Aber tut jetzt doch nicht so, als würdet Ihr Euch nie ärgern! Ihr traut Euch doch bloß nicht, einfach mal zu sagen, was Ihr scheiße findet! Lasst Euren Groll doch einfach mal raus!

Euch nervt es doch auch, wenn Euch der Busfahrer die Tür vor der Nase schließt und frech grinsend ohne Euch davon fährt. Da kriege ich so einen Hals. Sowas macht mich echt zornig. Und dann habe ich auch keine Lust, diese Wut in mich reinzufressen. Dann kann es vorkommen, dass ich böse werde. Und dann wird es laut und das finde ich auch vollkommen in Ordnung so!

Und ich werde sauer, wenn mir beim Bäcker der Kunde vor mir alle meine Lieblingsbrötchen wegschnappt. Und dann kaufe ich irgend so ein Scheiß-Graubrot. Und kaum habe ich den Honig draufgeschmiert, da fällt mir die Scheibe runter. Natürlich mit dem Honig nach unten! Dann ist nicht nur das Brot dahin, sondern auch noch der Teppich!

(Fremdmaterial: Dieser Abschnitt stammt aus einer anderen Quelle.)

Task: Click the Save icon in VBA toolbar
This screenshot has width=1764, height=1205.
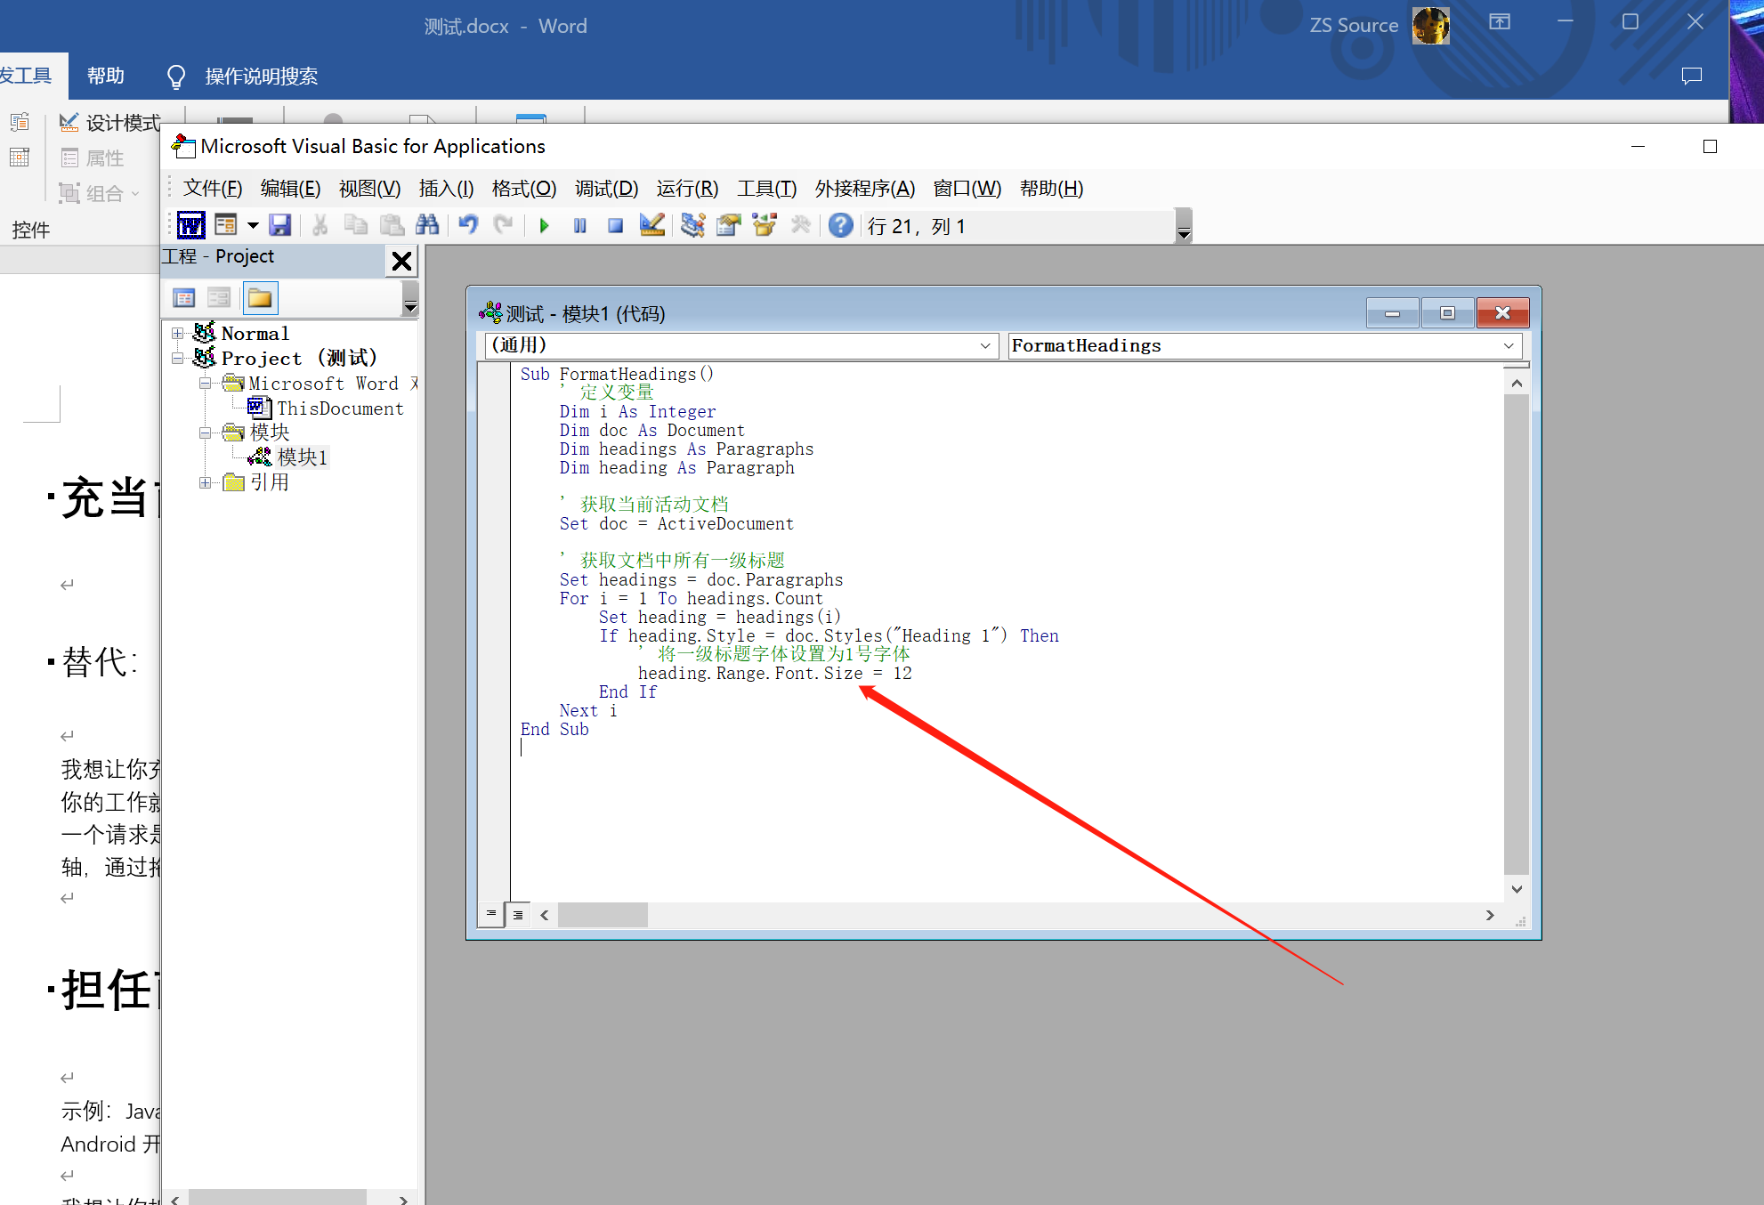Action: click(280, 226)
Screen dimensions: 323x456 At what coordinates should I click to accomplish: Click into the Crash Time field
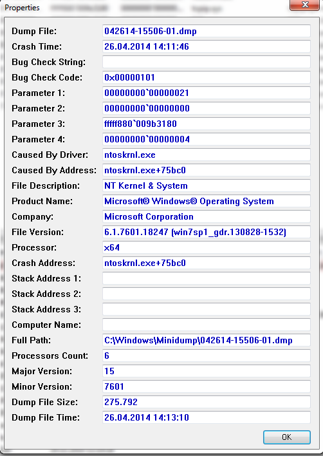click(x=207, y=46)
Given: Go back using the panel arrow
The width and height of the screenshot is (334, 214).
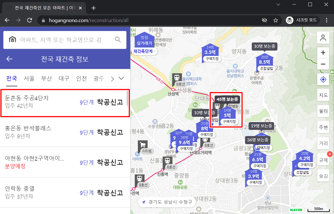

Oder wenn ich ganz entspannt Radio höre und sie spielen gerade mein Lieblingslied. Jede Wette: Mittendrin blendet sich der Typ vom Verkehrsstudio ein, um mir lang und breit zu erklären, dass es keine Störungen zu vermelden gibt! Ja, ist der Mann denn noch zu retten??

Oder wenn ich an der Schnellkasse stehe, um nur eben mein Sixpack und eine Schachtel Kippen zu bezahlen. Jedes Mal steht da ein Typ, der sein Klopapier unbedingt mit seiner bekackten EC-Karte bezahlen muss, was aber nicht funktioniert, dafür aber das gesamte bekackte System zum Absturz bringt. Ja, so was macht mich zornig!

Ganz zu schweigen von dem Umstand, dass meine Sitznachbarn im Kino – und zwar völlig egal, wann und wo ich ins Kino gehe – dass also meine Sitznachbarn spätestens fünf Minuten nach Filmbeginn ihre scheiß Rucksäcke öffnen und die Knistertüten mit Zwiebelringen – jawohl, mit Zwiebelringen! - herausholen. Und da soll ich gelassen bleiben?

Und es macht mich krank, wenn ich morgens todmüde in der U-Bahn sitze und neben mir ein Handy klingelt. Aber es klingelt nicht irgendwie normal und schon gar nicht leise. Nein, mit ohrenbetäubender Lautstärke dudelt es „Ein Stern, der Deinen Namen trägt“!

Apropos Telefon: Ich liege zu Hause auf dem Sofa, entspanne und freue mich auf Deinen Anruf. Da! Das Telefon klingelt! Ich springe auf, greife voll froher Erwartung zum Hörer – und eine Stimme vom Band sagt mir: „Herzlichen Glückwunsch! Sie haben die Möglichkeit, eine Waschmaschine zu gewinnen.“

Das macht mich wütend!!

Ja, und dann geht es los: Das Blut strömt, wallt, hämmert, pulsiert durch meine Arterien, pocht in den Halsschlagadern und wummert an meinen Schläfen. Aber es transportiert keinen Sauerstoff – nein, es transportiert Zorn, Wut, Hass!

Zuerst werfe ich Gläser, dann werfe ich Stühle und am Ende werfe ich Klaviere! Ich lege meine Welt in Trümmer!!

Und das soll nicht normal sein??

Meine Eltern sagen, nein. Und dass ich mit zwölf Jahren dafür noch viel zu jung sei und wie das denn bloß werden solle, wenn ich in die Pubertät komme.